The Canada Revenue Agency (CRA) has introduced a new regulation that requires tenants renting from landlords residing outside of Canada to withhold a portion of their rent and remit it directly to the CRA. The CRA has released a guide to explain the details of the tax-reporting requirements.
Tax Obligations of a Non-Resident Landlord
Those who earn rental income from property in Canada but live outside the country have specific tax obligations.
Now, when a tenant pays rent to a non-resident landlord, the tenant is required to withhold a non-resident tax of 25% on the total rent amount.
This tax must be paid to the Canada Revenue Agency (CRA) by the 15th day of the month after the month in which the rental income was paid. Non-resident landlords should communicate with their tenants to ensure they withhold and remit the correct amount of tax to the CRA.
Failure to withhold and remit this tax can result in compound daily interest charges and penalties from the CRA.
Tenant Requirement Under This Process
The tenant must provide the landlord with two copies of Slip NR4, which outlines the gross rental income during the year and the amount of non-resident tax withheld. Additionally, they must submit an NR4 information return to the CRA.

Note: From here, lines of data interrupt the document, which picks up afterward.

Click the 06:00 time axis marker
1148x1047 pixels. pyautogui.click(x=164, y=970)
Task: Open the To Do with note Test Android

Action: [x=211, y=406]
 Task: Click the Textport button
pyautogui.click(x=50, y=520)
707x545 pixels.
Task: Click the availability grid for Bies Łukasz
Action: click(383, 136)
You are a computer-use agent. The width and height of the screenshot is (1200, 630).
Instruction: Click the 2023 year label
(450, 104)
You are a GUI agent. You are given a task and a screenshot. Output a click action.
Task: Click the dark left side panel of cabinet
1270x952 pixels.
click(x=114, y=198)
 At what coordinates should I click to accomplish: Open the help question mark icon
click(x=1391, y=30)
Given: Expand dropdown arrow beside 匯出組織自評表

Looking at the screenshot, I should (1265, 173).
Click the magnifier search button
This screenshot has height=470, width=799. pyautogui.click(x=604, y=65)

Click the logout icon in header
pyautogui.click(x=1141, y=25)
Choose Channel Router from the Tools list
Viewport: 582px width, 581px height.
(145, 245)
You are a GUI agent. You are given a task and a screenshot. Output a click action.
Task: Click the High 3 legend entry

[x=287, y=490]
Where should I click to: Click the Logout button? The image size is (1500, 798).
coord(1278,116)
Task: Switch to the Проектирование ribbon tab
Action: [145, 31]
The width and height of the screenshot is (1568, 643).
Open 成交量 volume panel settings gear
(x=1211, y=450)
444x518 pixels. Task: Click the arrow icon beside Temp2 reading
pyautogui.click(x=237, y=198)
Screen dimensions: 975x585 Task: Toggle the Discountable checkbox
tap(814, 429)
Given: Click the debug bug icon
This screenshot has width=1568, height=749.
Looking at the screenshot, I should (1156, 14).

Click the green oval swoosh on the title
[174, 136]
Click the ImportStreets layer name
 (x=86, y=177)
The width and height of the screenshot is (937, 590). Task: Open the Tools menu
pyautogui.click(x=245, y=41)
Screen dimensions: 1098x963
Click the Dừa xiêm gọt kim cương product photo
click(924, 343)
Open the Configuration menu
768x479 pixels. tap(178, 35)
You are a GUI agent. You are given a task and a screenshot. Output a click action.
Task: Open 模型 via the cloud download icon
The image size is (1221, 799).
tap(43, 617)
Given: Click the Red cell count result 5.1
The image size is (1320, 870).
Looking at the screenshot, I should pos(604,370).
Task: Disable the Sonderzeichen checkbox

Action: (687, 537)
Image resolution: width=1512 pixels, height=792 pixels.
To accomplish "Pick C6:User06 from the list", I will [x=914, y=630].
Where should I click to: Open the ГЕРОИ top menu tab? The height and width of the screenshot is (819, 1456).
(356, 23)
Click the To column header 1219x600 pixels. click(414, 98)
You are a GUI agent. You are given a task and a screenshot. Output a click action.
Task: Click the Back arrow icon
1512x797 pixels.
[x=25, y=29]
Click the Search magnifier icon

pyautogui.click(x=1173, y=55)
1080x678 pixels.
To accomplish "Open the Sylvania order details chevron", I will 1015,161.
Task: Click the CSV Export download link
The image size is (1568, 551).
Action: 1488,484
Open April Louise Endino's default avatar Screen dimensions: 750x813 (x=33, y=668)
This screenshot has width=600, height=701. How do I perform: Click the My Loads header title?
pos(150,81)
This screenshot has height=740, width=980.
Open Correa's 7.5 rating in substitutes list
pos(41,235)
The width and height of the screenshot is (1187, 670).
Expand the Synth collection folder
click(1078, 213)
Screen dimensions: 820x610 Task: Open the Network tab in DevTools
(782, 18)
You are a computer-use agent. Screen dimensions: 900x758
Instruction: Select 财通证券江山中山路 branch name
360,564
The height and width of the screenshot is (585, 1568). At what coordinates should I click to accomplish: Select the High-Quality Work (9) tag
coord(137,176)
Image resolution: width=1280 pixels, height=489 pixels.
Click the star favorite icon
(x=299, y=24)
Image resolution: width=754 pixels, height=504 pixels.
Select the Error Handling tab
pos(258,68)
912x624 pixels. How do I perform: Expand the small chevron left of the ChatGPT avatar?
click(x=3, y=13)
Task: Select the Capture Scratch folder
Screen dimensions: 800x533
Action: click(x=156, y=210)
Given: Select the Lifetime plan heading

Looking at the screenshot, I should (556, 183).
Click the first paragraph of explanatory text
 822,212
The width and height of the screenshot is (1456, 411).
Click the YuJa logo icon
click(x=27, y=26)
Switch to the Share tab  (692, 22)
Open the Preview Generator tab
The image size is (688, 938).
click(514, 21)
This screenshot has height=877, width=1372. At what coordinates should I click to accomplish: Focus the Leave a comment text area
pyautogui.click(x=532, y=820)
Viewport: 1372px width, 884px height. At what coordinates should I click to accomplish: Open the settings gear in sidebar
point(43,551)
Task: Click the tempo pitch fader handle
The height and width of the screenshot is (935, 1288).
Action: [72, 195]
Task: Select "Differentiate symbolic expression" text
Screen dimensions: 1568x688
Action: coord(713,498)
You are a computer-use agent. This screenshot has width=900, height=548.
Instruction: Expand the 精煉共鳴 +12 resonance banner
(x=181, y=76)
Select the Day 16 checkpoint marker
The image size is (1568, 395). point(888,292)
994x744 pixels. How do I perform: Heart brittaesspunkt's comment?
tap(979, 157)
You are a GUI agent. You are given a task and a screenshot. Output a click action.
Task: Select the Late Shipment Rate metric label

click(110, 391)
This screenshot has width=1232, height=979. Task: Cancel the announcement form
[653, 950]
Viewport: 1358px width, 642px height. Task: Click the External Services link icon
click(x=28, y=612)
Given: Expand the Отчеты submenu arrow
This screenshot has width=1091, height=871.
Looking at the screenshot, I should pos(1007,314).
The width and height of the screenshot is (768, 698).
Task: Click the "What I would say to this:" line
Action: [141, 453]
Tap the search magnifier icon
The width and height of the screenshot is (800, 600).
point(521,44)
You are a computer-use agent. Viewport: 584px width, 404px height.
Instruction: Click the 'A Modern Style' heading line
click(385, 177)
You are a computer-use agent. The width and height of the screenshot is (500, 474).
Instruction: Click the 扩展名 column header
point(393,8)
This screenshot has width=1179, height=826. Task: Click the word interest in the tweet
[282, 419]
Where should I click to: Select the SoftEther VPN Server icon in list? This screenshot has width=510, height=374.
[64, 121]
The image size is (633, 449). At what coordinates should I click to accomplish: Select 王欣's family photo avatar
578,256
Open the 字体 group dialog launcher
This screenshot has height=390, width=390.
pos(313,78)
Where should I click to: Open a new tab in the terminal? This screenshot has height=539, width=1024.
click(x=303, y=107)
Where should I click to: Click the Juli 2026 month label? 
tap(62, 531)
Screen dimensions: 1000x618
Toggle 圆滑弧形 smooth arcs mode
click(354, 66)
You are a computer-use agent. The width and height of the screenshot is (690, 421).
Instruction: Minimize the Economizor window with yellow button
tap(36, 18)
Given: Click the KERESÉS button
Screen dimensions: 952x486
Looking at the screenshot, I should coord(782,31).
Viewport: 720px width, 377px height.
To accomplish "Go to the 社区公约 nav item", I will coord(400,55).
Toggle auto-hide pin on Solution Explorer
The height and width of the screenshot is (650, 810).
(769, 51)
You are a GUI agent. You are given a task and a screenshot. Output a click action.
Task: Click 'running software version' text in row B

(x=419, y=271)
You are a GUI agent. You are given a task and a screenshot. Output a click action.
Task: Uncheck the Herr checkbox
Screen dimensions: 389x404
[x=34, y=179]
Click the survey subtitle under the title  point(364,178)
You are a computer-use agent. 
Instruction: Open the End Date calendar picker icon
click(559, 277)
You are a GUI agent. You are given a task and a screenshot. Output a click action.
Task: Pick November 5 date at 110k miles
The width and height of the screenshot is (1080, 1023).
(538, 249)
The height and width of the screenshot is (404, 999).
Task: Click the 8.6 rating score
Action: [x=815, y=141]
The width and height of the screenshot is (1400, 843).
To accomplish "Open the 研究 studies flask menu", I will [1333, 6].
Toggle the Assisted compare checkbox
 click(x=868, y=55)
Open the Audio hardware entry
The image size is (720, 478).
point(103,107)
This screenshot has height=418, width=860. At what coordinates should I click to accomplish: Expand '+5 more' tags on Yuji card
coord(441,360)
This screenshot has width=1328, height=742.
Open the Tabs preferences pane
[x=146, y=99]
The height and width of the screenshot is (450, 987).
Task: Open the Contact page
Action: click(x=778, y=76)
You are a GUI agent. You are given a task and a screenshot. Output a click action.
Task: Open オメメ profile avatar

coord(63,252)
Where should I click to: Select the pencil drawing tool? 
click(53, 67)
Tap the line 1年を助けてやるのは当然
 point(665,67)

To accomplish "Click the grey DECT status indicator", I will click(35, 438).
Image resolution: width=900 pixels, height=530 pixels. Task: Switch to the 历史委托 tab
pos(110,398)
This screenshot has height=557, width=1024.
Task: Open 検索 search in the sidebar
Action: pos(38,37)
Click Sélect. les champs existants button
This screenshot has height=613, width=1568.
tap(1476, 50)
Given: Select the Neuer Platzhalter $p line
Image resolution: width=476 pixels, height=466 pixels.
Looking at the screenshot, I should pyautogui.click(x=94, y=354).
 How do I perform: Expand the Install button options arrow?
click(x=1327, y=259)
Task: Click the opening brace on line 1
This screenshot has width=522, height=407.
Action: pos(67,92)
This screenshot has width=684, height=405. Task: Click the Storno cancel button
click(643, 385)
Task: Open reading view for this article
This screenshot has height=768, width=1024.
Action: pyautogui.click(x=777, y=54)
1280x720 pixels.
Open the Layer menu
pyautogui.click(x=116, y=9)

Options for the Non-Resident Landlord
Typically, the tax withheld by the tenant is considered the final tax obligation to Canada on the rental income. However, there is an option to elect under section 216 of the Income Tax Act. This allows the rental income to be reported on a separate Canadian tax return, enabling the landlord to pay tax on the net rental income rather than the gross amount. Form NR6, which is an undertaking to file an income tax return, must be completed with a Canadian agent. This form must be submitted to the CRA for approval before January 1st of each year or before the first rental payment is due.
Once the Form NR6 is approved, the Canadian agent can withhold 25% tax on the net rental income, which is the amount left after deducting rental expenses. This tax must be remitted to the CRA by the 15th day of the month after the one in which the rental income was paid.
Non-resident landlords must submit a Section 216 return to the CRA within two years from the end of the year in which the rental income was paid, even if there was no tax payable or refund expected.
Concerns With The Tax-Withholding Change
In the past, property managers were tasked with handling the withholding tax associated with rental income from non-resident landlords. But now, at a time when the federal government is looking to improve conditions for Canadian renters, this CRA change creates new challenges for them.
It has led to confusion for renters and fears of the threat of eviction from landlords over the withheld amounts. A key challenge is that tenants may not know the residency of their landlord, and it can be difficult to determine it, especially since the CRA will not divulge this information due to privacy factors. At a minimum, the change adds responsibility and administrative burdens onto tenants.
While the outcry may lead to changes, in the meantime, both landlords and tenants need to be aware of the rules.